■ POTONGAN DOKUMEN ■

********

PP penyiaran dan demokratisasi

TERBITNYA Terbitnya empat Peraturan Pemerintah (PP) tentang penyiaran yaitu, PP No. 49 tahun 2005 tentang pedoman kegiatan peliputan lembaga penyiaran asing, PP No. 50 tahun 2005 tentang penyelenggaraan penyiaran lembaga penyiaran swasta, PP No. 51 tahun 2005 tentang penyelenggaraan penyiaran lembaga penyiaran komunitas, dan PP No. 52 tahun 2005 tentang penyelenggaraan penyiaran lembaga penyiaran berlangganan mengundang protes dari masyarakat. Para pakar komunikasi menyampaikan protesnya secara terbuka kepada pemerintah (Kompas, 2 Desember 2005). Elemen civil society seperti Masyarakat Pers dan Penyiaran Indonesia (MPPI) pun melakukan hal yang sama (Kompas, 5 Desember 2005), bahkan akan melakukan uji materi (judicial review) atas PP ini ke Mahkamah Agung.

Keberatan publik terhadap keberadaan PP ini dapat dipahami mengingat isi PP ini mengabaikan prinsip demokratisasi penyiaran dan ada potensi mengembalikan kontrol pemerintah atas media. Indonesia yang tengah memantapkan diri menjadi sebuah negara demokratis dengan memberikan kesempatan pada publik untuk terlibat dalam pengelolaan urusan yang menjadi hak publik seakan melangkah mundur dari semangat awalnya bila mencermati isi PP penyiaran ini. Pasalnya, banyak pasal-pasal dalam PP penyiaran itu yang bertentangan dengan isi dan jiwa Undang-Undang No. 32 Tahun 2002 tentang penyiaran. Padahal, jiwa dan semangat kebatinan yang menjadi landasan lahirnya Undang-Undang Penyiaran ini adalah kuatnya keinginan mewujudkan peran civil society sebagai pilar negara, di mana peran pemerintah dalam hal penyiaran menjadi tiada dan kewenangan itu dilimpahkan negara kepada masyarakat, dalam konteks ini peran pemerintah di bidang penyiaran dilimpahkan kepada sebuah badan regulator yang bernama Komisi Penyiaran Indonesia (KPI), yang anggotanya terdiri atas unsur masyarakat.

********

■ BAHAN YANG DISEDIAKAN ■

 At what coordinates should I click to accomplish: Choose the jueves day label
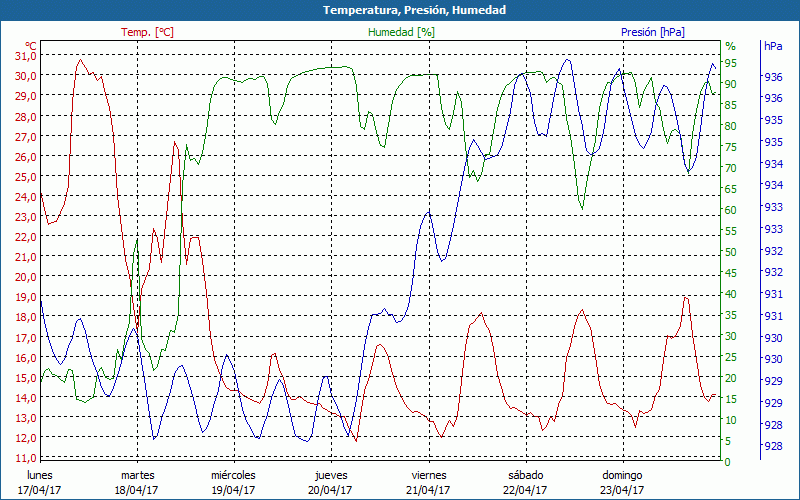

********

■ TUJUAN ■
Tolong salin dengan tepat bagian teks tentang PP penyiaran, mulai dari "TERBITNYA Terbitnya empat" dan terus hingga "ke Mahkamah Agung.".

■ JAWABAN TERTULIS ■
TERBITNYA Terbitnya empat Peraturan Pemerintah (PP) tentang penyiaran yaitu, PP No. 49 tahun 2005 tentang pedoman kegiatan peliputan lembaga penyiaran asing, PP No. 50 tahun 2005 tentang penyelenggaraan penyiaran lembaga penyiaran swasta, PP No. 51 tahun 2005 tentang penyelenggaraan penyiaran lembaga penyiaran komunitas, dan PP No. 52 tahun 2005 tentang penyelenggaraan penyiaran lembaga penyiaran berlangganan mengundang protes dari masyarakat. Para pakar komunikasi menyampaikan protesnya secara terbuka kepada pemerintah (Kompas, 2 Desember 2005). Elemen civil society seperti Masyarakat Pers dan Penyiaran Indonesia (MPPI) pun melakukan hal yang sama (Kompas, 5 Desember 2005), bahkan akan melakukan uji materi (judicial review) atas PP ini ke Mahkamah Agung.